■ What the exercise asks
Copy out the rows exactly, starting at the line containing "Where should I click to: Switch to the MathType" and ending at the line containing "point(716,449)", with both of those lines included.

..............................

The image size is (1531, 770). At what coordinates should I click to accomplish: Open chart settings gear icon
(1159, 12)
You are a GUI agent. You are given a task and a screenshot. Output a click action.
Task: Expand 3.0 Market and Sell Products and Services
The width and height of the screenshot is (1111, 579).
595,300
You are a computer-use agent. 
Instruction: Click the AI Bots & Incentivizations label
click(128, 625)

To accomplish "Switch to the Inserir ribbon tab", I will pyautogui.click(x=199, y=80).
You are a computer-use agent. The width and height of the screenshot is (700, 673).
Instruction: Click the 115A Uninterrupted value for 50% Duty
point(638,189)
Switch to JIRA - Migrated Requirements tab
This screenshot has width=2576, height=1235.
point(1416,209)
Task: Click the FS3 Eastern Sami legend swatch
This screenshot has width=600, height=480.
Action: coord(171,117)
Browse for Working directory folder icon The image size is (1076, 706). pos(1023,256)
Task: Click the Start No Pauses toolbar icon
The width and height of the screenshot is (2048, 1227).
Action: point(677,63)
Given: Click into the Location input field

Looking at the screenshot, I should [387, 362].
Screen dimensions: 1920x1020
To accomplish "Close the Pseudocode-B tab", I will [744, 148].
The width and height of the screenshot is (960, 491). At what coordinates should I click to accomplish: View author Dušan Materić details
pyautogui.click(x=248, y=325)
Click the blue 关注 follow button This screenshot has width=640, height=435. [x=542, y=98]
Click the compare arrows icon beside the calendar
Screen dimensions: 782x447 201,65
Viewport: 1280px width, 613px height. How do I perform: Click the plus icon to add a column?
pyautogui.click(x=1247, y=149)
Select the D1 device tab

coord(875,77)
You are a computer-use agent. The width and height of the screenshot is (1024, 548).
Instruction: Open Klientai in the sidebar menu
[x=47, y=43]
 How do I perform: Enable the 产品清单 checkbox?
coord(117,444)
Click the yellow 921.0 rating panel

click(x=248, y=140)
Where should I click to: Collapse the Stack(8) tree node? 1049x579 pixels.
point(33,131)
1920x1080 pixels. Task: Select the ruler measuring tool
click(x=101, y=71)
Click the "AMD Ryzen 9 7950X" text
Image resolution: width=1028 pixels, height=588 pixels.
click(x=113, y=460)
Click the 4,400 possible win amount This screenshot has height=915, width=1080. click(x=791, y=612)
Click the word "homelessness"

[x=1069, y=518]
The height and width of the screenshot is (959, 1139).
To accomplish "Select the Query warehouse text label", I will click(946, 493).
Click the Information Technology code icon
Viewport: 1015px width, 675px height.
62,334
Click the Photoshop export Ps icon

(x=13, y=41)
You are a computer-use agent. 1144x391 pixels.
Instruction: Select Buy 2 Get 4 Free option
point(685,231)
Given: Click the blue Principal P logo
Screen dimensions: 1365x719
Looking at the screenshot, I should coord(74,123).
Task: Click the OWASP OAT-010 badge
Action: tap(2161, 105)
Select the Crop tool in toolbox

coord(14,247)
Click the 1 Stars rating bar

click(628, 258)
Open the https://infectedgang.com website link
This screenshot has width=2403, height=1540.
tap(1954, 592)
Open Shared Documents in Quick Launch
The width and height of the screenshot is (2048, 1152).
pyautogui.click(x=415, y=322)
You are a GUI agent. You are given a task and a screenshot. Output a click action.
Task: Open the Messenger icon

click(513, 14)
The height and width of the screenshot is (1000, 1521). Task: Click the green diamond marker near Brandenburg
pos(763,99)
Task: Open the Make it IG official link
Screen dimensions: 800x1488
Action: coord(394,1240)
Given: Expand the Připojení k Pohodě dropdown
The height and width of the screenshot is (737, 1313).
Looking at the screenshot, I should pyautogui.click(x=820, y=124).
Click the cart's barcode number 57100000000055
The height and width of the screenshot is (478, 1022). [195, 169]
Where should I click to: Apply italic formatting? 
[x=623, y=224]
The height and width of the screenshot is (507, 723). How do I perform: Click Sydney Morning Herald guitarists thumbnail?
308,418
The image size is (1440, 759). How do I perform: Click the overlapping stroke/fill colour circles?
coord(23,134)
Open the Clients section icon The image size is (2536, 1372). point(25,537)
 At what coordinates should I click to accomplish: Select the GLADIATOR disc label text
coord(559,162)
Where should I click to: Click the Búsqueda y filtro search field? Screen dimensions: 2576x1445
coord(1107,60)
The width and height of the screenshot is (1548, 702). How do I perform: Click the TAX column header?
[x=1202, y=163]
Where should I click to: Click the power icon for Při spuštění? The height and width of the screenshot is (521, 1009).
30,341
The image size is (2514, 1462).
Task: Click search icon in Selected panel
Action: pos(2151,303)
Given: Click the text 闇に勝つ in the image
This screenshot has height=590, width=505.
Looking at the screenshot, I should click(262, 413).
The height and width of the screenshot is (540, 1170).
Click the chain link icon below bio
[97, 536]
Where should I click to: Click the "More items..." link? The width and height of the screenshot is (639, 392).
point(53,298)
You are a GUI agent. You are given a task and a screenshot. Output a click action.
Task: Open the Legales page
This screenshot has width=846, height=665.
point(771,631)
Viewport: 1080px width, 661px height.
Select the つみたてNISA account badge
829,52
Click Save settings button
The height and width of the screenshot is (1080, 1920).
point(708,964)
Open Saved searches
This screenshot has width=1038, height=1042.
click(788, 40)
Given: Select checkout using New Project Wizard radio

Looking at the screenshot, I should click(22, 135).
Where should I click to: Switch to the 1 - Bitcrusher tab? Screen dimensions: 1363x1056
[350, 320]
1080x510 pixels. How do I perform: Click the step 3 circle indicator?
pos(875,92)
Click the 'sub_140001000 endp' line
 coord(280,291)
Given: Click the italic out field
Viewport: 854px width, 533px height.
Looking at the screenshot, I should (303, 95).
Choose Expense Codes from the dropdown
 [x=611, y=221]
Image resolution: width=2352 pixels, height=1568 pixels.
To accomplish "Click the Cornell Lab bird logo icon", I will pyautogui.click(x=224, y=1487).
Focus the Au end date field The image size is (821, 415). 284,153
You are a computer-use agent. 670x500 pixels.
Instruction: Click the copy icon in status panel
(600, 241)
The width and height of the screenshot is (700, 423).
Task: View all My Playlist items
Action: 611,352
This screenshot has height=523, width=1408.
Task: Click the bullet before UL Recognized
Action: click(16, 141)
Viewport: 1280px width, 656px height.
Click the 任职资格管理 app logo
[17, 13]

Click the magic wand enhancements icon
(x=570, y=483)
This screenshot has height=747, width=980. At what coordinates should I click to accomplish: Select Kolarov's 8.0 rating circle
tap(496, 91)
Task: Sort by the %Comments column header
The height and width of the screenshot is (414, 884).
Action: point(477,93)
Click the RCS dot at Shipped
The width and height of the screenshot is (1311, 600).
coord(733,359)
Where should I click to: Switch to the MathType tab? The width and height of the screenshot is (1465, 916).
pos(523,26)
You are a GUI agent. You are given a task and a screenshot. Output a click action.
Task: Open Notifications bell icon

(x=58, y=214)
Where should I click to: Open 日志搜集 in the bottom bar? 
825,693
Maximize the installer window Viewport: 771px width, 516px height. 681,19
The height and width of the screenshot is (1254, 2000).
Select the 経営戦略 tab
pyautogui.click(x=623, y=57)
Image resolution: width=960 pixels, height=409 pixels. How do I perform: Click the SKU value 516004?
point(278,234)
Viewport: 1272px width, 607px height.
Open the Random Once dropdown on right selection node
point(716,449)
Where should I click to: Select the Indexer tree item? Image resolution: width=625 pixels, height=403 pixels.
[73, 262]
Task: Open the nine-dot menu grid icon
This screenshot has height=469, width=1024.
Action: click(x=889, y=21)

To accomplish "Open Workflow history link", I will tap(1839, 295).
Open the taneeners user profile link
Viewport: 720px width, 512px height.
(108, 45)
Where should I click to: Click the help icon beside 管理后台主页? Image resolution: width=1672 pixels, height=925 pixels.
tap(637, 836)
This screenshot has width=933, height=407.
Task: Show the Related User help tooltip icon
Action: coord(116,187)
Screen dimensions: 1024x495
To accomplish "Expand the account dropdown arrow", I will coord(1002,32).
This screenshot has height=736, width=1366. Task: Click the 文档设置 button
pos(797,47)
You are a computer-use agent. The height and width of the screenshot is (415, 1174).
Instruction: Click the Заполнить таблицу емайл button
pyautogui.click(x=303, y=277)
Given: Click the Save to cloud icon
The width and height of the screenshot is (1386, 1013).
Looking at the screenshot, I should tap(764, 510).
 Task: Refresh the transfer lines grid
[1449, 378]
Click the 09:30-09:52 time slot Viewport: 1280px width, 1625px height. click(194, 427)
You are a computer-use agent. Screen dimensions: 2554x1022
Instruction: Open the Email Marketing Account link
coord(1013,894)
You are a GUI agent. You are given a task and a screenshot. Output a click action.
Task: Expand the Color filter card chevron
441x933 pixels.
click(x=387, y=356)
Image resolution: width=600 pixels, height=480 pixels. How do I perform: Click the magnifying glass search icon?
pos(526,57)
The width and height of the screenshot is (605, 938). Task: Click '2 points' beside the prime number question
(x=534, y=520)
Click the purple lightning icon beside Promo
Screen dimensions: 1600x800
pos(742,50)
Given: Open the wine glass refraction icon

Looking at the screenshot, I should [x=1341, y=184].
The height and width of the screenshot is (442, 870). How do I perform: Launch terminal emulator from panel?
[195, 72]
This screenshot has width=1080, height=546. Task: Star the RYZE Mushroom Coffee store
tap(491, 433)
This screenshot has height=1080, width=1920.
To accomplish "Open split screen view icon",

..............................

■ Task answer
Where should I click to: Switch to the MathType tab? The width and height of the screenshot is (1465, 916).
pos(523,26)
You are a GUI agent. You are given a task and a screenshot. Output a click action.
Task: Open Notifications bell icon

(x=58, y=214)
Where should I click to: Open 日志搜集 in the bottom bar? 
825,693
Maximize the installer window Viewport: 771px width, 516px height. 681,19
The height and width of the screenshot is (1254, 2000).
Select the 経営戦略 tab
pyautogui.click(x=623, y=57)
Image resolution: width=960 pixels, height=409 pixels. How do I perform: Click the SKU value 516004?
point(278,234)
Viewport: 1272px width, 607px height.
Open the Random Once dropdown on right selection node
point(716,449)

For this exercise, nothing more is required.